Mecze Fogo Unii Leszno z Betard Spartą Wrocław są niczym piłkarskie starcia gigantów pomiędzy Realem Madryt a FC Barceloną. W ostatnich latach oba zespoły regularnie spotykały się w play-offach - jak nie w finale PGE Ekstraligi, to na wcześniejszym etapie.
W rywalizacji leszczyńsko-wrocławskiej w ostatnich latach nie obyło się kontrowersji. Kibice "Byków" dobrze pamiętają, jak we Wrocławiu swego czasu z band schodziło powietrze, co wywołało przerwę w spotkaniu, czy też jak awaria prądu doprowadziła do startów na chorągiewkę. Jednak nawet bez tych ekscesów, fani obu ekip nie pałali do siebie sympatią.
Smaczku rywalizacji od kilku lat dodaje też osoba Piotra Barona. Obecny menedżer Fogo Unii, który poprowadził "Byki" do czterech z rzędu tytułów mistrza Polski, wcześniej pracował we Wrocławiu i odszedł z Betard Sparty w nie najlepszej atmosferze. Ostatnimi czasy Baron miał jednak sporo powodów do niepokoju i mogło się nawet wydawać, że jego zespół w końcu opuści tron PGE Ekstraligi. Powrót do formy Piotra Pawlickiego daje kibicom nadzieję, że będzie jednak inaczej.
ZOBACZ WIDEO Żużlowiec Falubazu opowiada, jak zespół zareagował na porażkę z Włókniarzem
Leszczynianie zawiedli chociażby we Wrocławiu, gdzie przegrali 43:47. Wynik uzyskany wówczas przez "Byki" i tak był ponad stan, bo gościom udało się poprawić dorobek dopiero w biegach nominowanych, gdy losy spotkania były rozstrzygnięte. Efekt jest taki, że mają w tej chwili spore szanse nawet na punkt bonusowy.

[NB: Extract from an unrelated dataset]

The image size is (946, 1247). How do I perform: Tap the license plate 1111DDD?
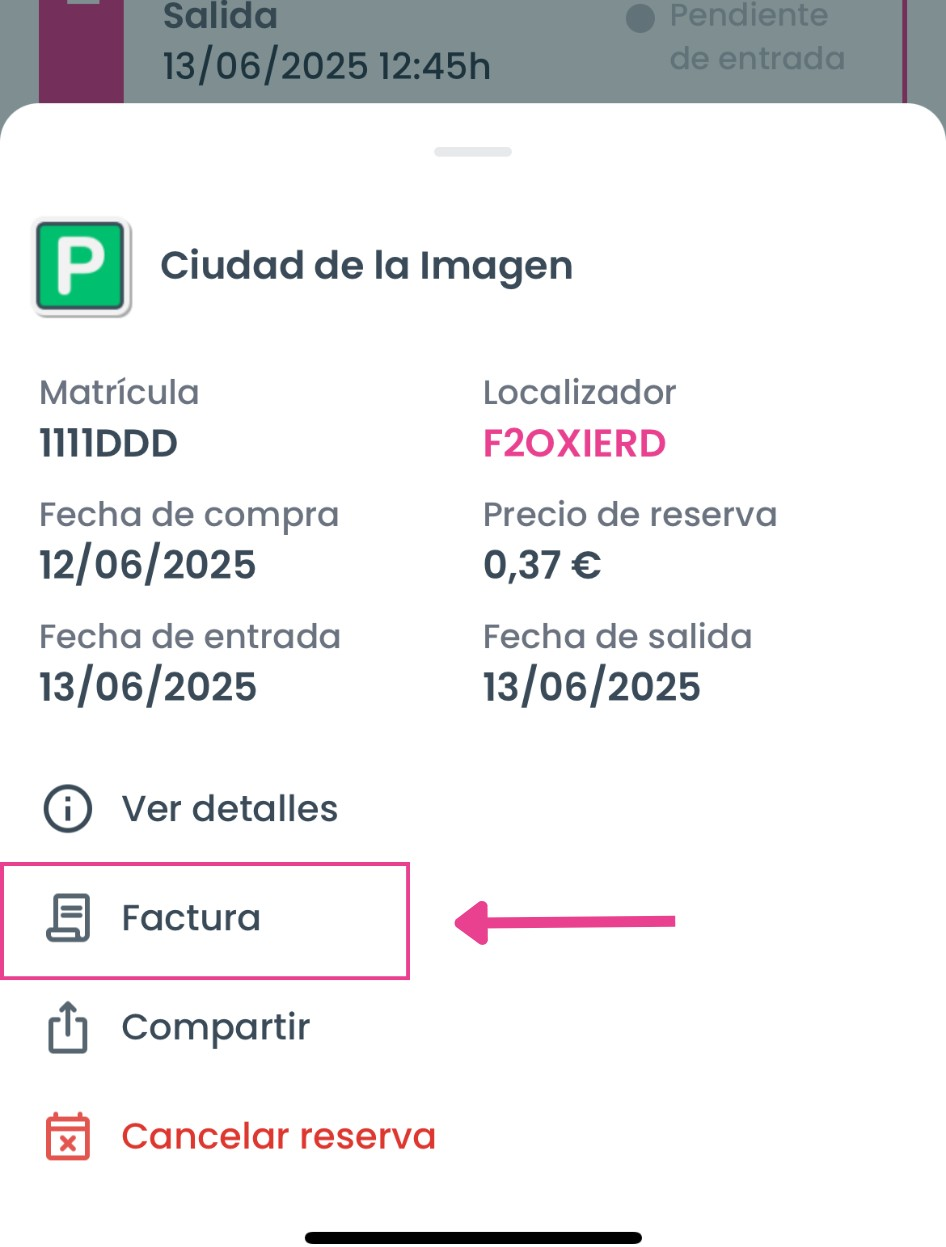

Pokonanie Betard Sparty i zdobycie bonusa jest kluczowe dla Fogo Unii Leszno ze względu na sytuację w tabeli. Zgarnięcie trzech punktów w niedzielę sprawi, że "Byki" zachowają szansę na pierwszą pozycję w tabeli. Wiązałoby się to z uniknięciem teoretycznie trudniejszego rywala w fazie play-off. Z tego samego powodu, zwłaszcza po wygranej Moje Bermudy Stali Gorzów w Częstochowie, na porażkę w Wielkopolsce nie mogą sobie pozwolić żużlowcy Betard Sparty.
Wrocławianie mogą być pewni formy Macieja Janowskiego, na odpowiednim poziomie punktują ostatnio też Tai Woffinden i Artiom Łaguta. Dlatego wynik niedzielnej potyczki uzależniony będzie od postawy drugiej linii, ale i juniorów. Po raz pierwszy od lat Betard Sparta pojedzie do Leszna z nastawieniem, że zwycięstwo w biegu młodzieżowym jest realne.
Sytuacja z lidze jest tak ciekawa, że teoretycznie możliwy jest scenariusz, w którym Fogo Unia i Betard Sparta spotkają się ponownie w półfinale PGE Ekstraligi. Tego oba zespoły będą próbowały uniknąć.
Awizowane składy:
Betard Sparta Wrocław:
1. Tai Woffinden
2. Gleb Czugunow
3. Artiom Łaguta
4. Daniel Bewley
5. Maciej Janowski
6. Przemysław Liszka
7. Michał Curzytek
Fogo Unia Leszno:
9. Emil Sajfutdinow
10. Janusz Kołodziej
11. Jaimon Lidsey
12. Jason Doyle
13. Piotr Pawlicki
14. Kacper Pludra
15. Damian Ratajczak
Początek spotkania: 19:15
Sędzia: Piotr Lis
Komisarz toru: Maciej Głód
Komisarz techniczny: Marcin Bordewicz
Wynik pierwszego spotkania: Sparta 47:43 Unia
Czytaj także:
Menedżer Motoru mówi o torze i Mateju Zagarze
Kto odbuduje byłego mistrza Polski?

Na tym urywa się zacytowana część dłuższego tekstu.